2.提供规范化的模板,实现结构化或半结构化录入,提高了录入速度和准确性。如书写住院志现病史时,可调用系统提供的症状库模板;书写体格检查时,可调用各专科的体格检查模板,系统提供了466个规范的常见症状和体格检查模板。
3.提供特定的文本编辑语法,具有文本内容的行选、单选、多选、注释自动删除、分句选择、模板与数据库链接、查询和插入等功能,方便医生书写。以单选为例,如“平素体质良好、一般、较差”,当选择“良好”后,系统自动写入“平素体质良好”。
4.提供各种知识库辅助书写。主要提供有关疾病的诊断、治疗、用药、辅助检查等的理论、知识和方法的查询,方便医生书写病历时调用,并且通过学习和帮助不断提高医生的诊疗水平。我们在数据库中创建了CPR表空间用于存放各类知识库,为了便于维护,各类知识库相对独立,主要提供:医疗护理技术操作常规库、1 810种疾病治愈好转标准库、2 559种西药品库、392种中药品库、1 719种辅助检查临床意义库等。
5. 提供关键词功能。关键词是引导一组或一段文本的词。如点击模板中 “意识”一词,即可调出“神志清晰、嗜睡、意识模糊、昏睡、轻度昏迷、中度昏迷、深度昏迷、谵妄”一组规范描述“意识”程度的文字,当选择“神志清晰”时,系统自动将“神志清晰”代替“意识”写入病历文件中。系统提供了临床常见症状、体征的关键词。
6.提供数据栏功能。数据栏具有存放和调用病人的相关数据及文字的功能,各功能模块的相关数据可通过“数据篮”共享数据。其主要存放病历摘要、术后处理等内容,通过它还可调用检验结果和检查结果及病人的相关信息,使书写快捷准确。如在书写“术前小结”时,需填写血常规,肝、肾功能,凝血功能等检验结果,系统可将数据篮中已有的最近一次结果自动写入“术前小结”指定位置。

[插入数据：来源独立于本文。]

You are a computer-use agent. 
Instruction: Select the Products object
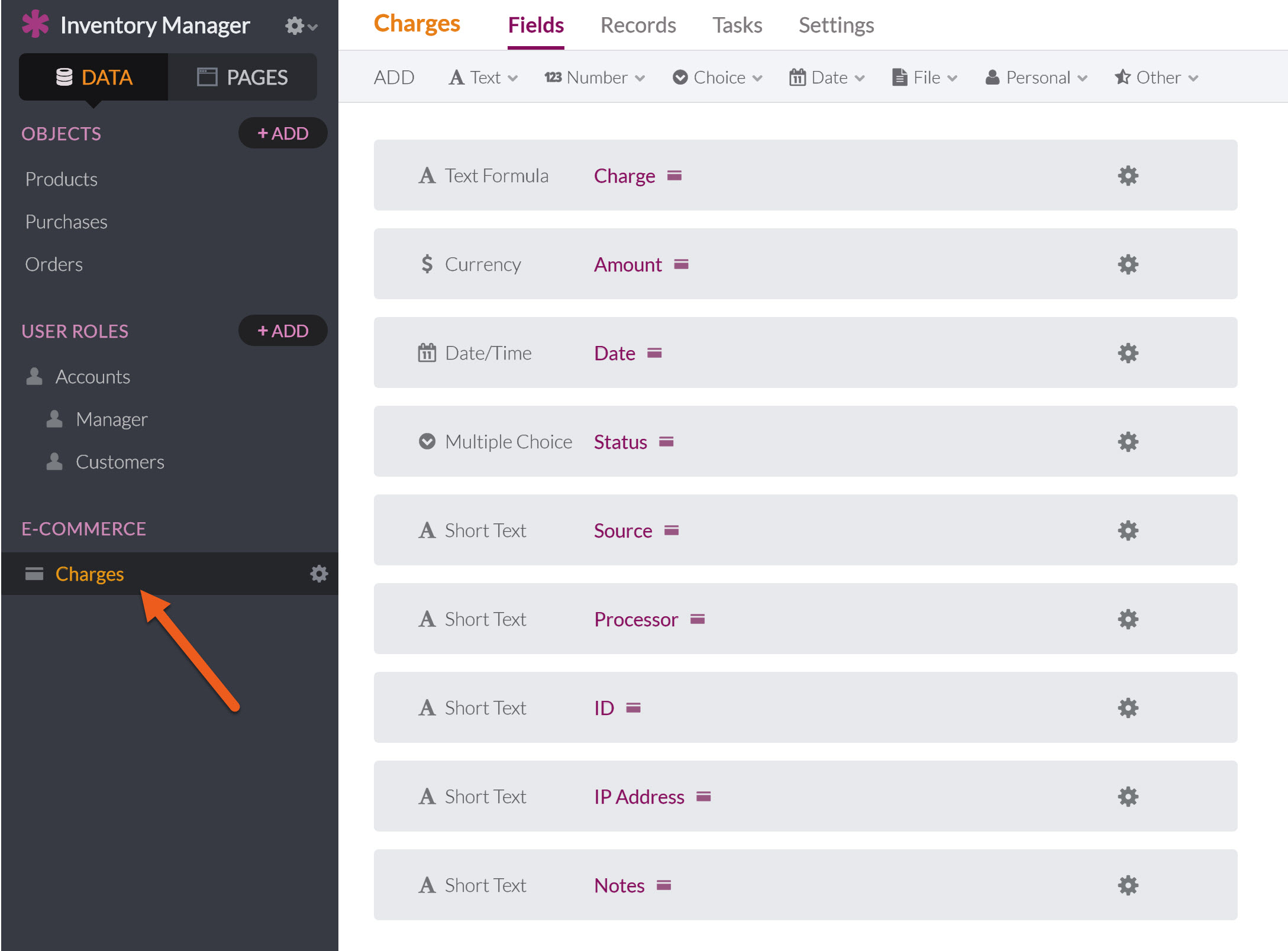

7.提供医疗文书常用符号集,如提供病历书写中常用的mmol/L,g/L,℃,mmHg等符号。
病历打印
由于使用了自行开发的编辑器,因此在打印方面有很大扩展余地,我们主要提供了重打、续打、选页打印和整洁打印几种方式,整洁打印即屏蔽修改过的记录,使文件版面整洁清晰的打印方式。这里我们主要介绍续打的实现方法。
病历的续打,主要是建立在病程记录签名及准确记录签名时间和标题的基础上。当医生完成一份病程进行签名时,系统自动将签名时间和病程标题写入病程记录中,每次打印时只需从数据库中提取待打印的病程记录号,通过签名的时间进行定位,找到打印的起始位置,控制打印机输出即可,打印完成后在数据库中写入打印完成标志,并记录已打印的病程记录号。